Sullivan spoke on Feb. 5 at the annual World of Concrete in Las Vegas, where Terex Roadbuilding used a 4,000-sq-ft exhibit space—more than double last year's size—to showcase its updated concrete mixers. A 65-unit order in the fall spurred Terex to reopen in August its Ft. Wayne, Ind., truck-assembly plant and hire back nearly 50 employees who were laid off in late 2011. "It's a setup year for 2014," said Dave Rinas, the manufacturer's director of sales. "We see tremendous demand."
Feds Seek Input Regarding Third-Party Rating Systems
The U.S. General Services Administration is seeking comments until early April about the best use of green-building certification systems to measure design and performance of federal construction and major modernization projects. GSA, which is required to evaluate rating systems every five years, currently is evaluating three: the U.S. Green Building Council's LEED 2009, the Green Building Initiative's Green Globes and the International Living Future Institute's Living Building Challenge.
After evaluating public input, GSA says it will make a recommendation for use of one system, multiple systems or no system to the U.S. Dept. of Energy. Currently, GSA uses LEED 2009. That designation has been attacked by industry groups for several reasons, including that it gives USGBC a monopoly and that LEED is not a true consensus standard.
Florida Gives Green Light to I-4
The state of Florida announced on Feb. 1 that it has granted permission to the state transportation department to move forward with the procurement process for a public-private partnership for the $2.1-billion reconstruction of Interstate 4 through Orlando.

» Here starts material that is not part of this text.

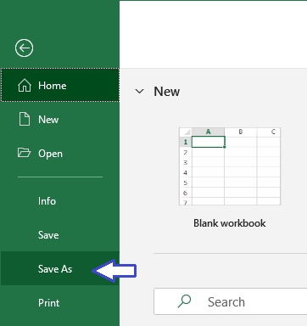307x326 pixels.
Task: Click cell A1 in the workbook preview
Action: point(209,142)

Dubbed the I-4 Ultimate project, the reconstruction would rebuild 21 miles of I-4 in Orange County and add new toll lanes. Upon completion, the highway would include six general-purpose lanes, four toll lanes and two auxiliary lanes. Further, the project would include the construction of 56 new bridges and 68 replacement bridge structures, modifications to 13 others and the reconstruction of 15 interchanges.
DOE OKs FutureGen Phase Two
The Dept. of Energy on Feb. 4 approved the second phase of the $1.8-billion FutureGen 2.0 carbon-capture and sequestration project in Illinois. The approval allows for preliminary design, pre-construction and engineering to begin on retrofits to turn the aging coal-fired powerplant into a state-of-the-art CCS facility. Babcock & Wilcox is supplying the oxy-coal combustion technology for the project, which is being led by Ameren Energy Resources Co., Springfield, Ill. The U.S. government is providing $1 billion in funding for the project.